Oyó ruido y se volvió a mirar. Eran Winifred y Fleur, de regreso.

—¿Ya estáis aquí…? —les dijo.

Fleur no contestó. Se quedó mirando un instante a sus padres, y se metió en su dormitorio. Annette se sirvió una taza de té.

—Me voy a ir a París con mi madre, Soames.

—¿Si? ¿Te vas con tu madre?

—Sí.

—¿Por mucho tiempo?

—No sé.

—¿Cuándo te vas?

—El lunes.

¿Se iría en realidad con su madre? ¡Qué raro!… No le producía la menor impresión. Y ella se daba cuenta de que no le importaba. Y de repente, entre Annette y él, vio un rostro de mujer: el de Irene.

—¿Qué dinero quieres?

—Pues no me hace falta; tengo bastante.

—Muy bien. No dejes de avisarnos cuando vayas a volver.

Annette dejó en el plato un bizcocho que tenía en la mano, y, mirando a Soames a través de sus pestañas ennegrecidas, le dijo:

—¿Quieres que le diga algo a maman?

—Muchos recuerdos.

Annette se estiró en su asiento, poniéndose las manos en la cintura. Dijo en francés:

—¡Qué suerte que nunca me hayas querido, Soames! —y levantándose, salió de la habitación.

Soames se alegró de que hubiera dicho aquello en francés.
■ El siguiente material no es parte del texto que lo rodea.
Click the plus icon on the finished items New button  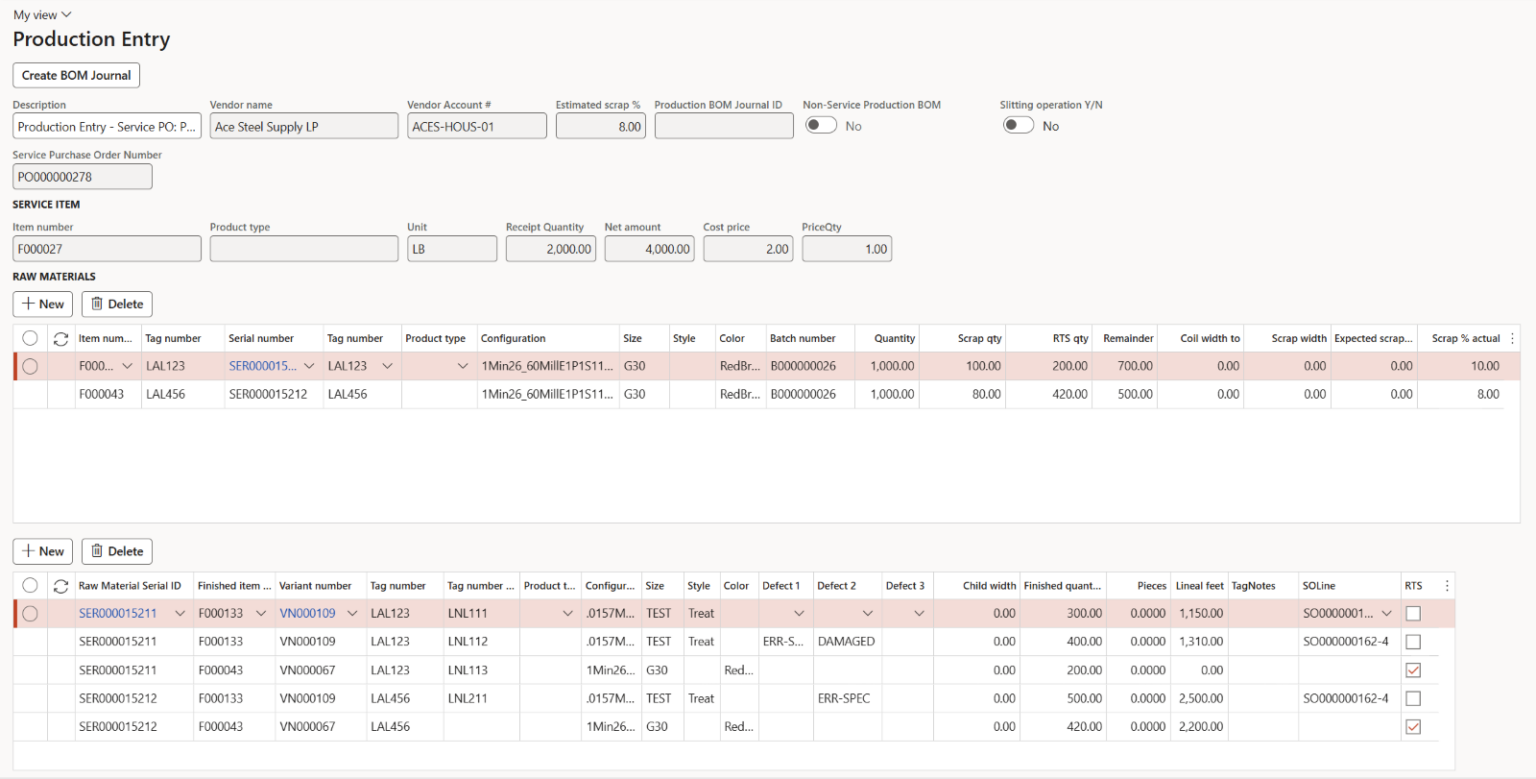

Así no tenía que darse por aludido. Y volvió a ver la otra cara, pálida, de ojos negros, hermosa todavía, como la había visto en el cricket. ¡Y estar Fleur enamorada de su hijo!… ¡Qué casualidad tan extraña! Pero ¿existía la casualidad en la vida? Un hombre iba por la calle, y un ladrillo le caía en la cabeza. Sí; la casualidad existía. Pero en el caso de Fleur… «Herencia», había dicho ella. Y tampoco se desanimaba.